Two University of Oregon biologists have launched an ambitious, highly focused effort to identify genetic changes that occur from the formation of a single mutation to full-fledged cancer.
In much the same way that new organisms in the wild mutate and adapt, the scientists say, cancer cells likely take on genetic changes and proliferate rapidly at the expense of their neighboring cells.
The three-year project led by Hui Zong and William Cresko will center on glioma -- the most common and most deadly type of brain cancer. Their goal is to gain new information that could lead to a new generation of molecular diagnostics to detect the earliest emergence of any cancers in their earliest stages.
Their effort -- supported by a $1 million grant from the Medical Research Program of the W.M. Keck Foundation -- will integrate new biological tools developed in their separate labs.
"The medical community has known for many years that cancer is the consequence of many genetic and mechanistic alterations, rather than a sudden outburst of cell proliferation. However, studies on early events in tumor formation have been lacking due to the difficulties in detecting the earliest lesions that do not yet show pathology," Zong said. "I am very excited and grateful for the generous support from the Keck Foundation. It allows me to collaborate with Bill on this bold project to analyze cancer as an evolutionary process."
The UO team will combine cell labeling, newly developed genome-sequencing and computational analysis technologies used in Cresko's lab with a mouse glioma model created in Zong's lab to generate sporadic tumor cells that will be labeled with green fluorescent protein. Ideally, through genetic analysis of emerging pre-cancerous cells, the researchers will be able to identify the earliest genetic changes that give rise to the disease. If successful, this will be the first time that these key, causative genetic changes in early tumor formation will be isolated, opening a wide range of possible diagnostic markers and treatments.
"Therapeutic methods that merely try to kill dividing cells have many limitations and devastating side effects," Zong said. "The best way to fight our enemies is to fully understand and then counteract their logics. Therefore, our studies on the cancer-forming process should help design novel therapies to thwart cancers from multiple angles by striking at their Achilles' heels."
The collaborative effort, involving labs that normally conduct research with completely different organisms and for very different purposes, Cresko said, ties into the "deep history of integrative research at the University of Oregon."
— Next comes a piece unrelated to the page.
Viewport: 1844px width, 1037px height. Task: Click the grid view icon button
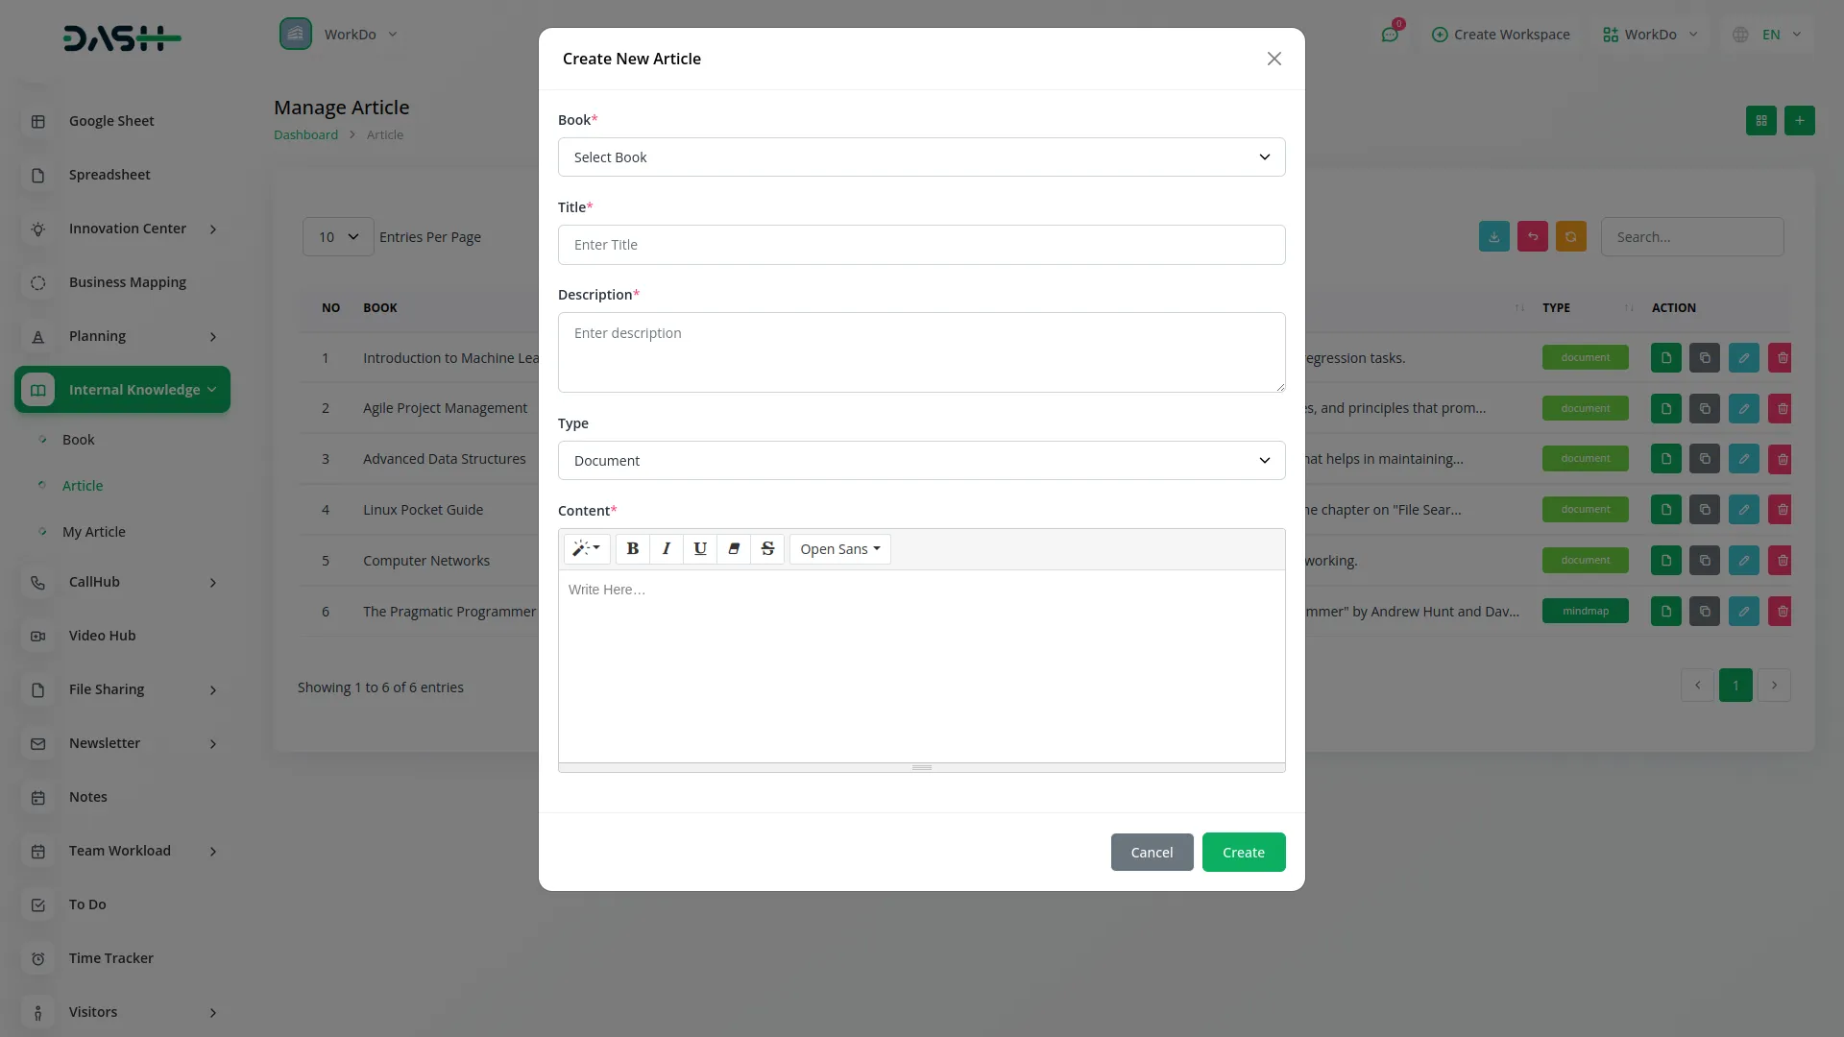1760,120
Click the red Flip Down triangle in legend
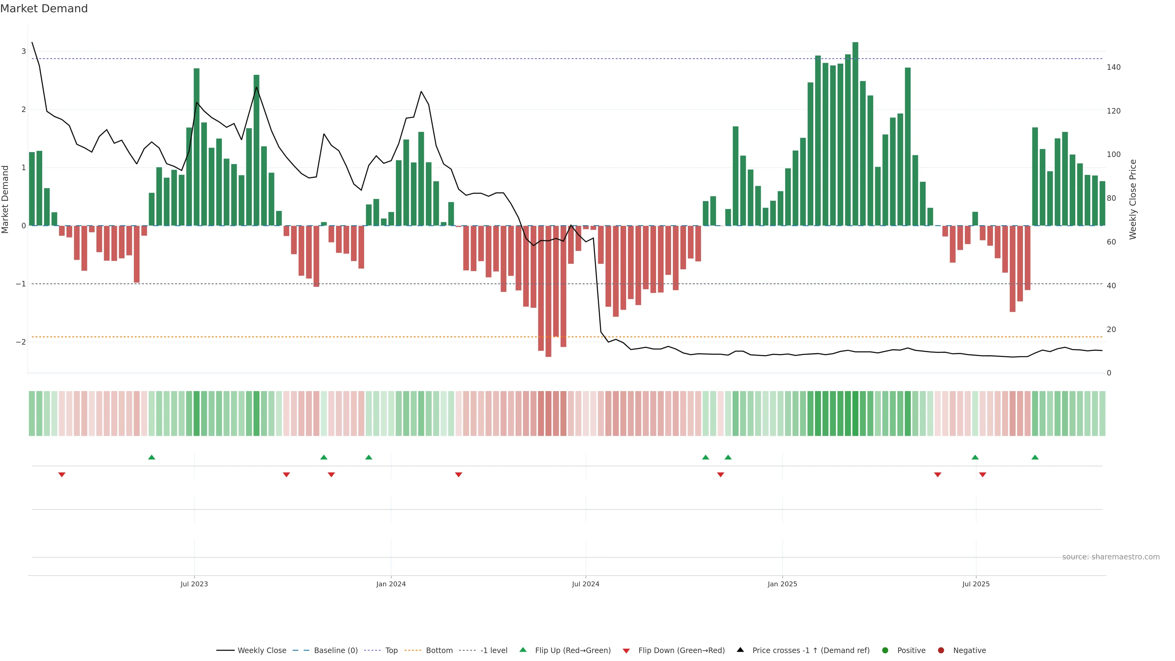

"There are few places in which a cancer biologist and an evolutionary geneticist could have come together to combine cutting edge molecular biology and genomics techniques in such a novel way," he said. "It's really a testament to the way that the integrative and collaborative research ethos of Oregon can lead the scientific world, whether it be through the formation of first Institute of Molecular Biology or the development of zebrafish as a model organism. We hope that this project will lead to break-through diagnostics and therapeutic advances in the treatment of cancer, and be another in the long list of the UO's fundamental scientific advances."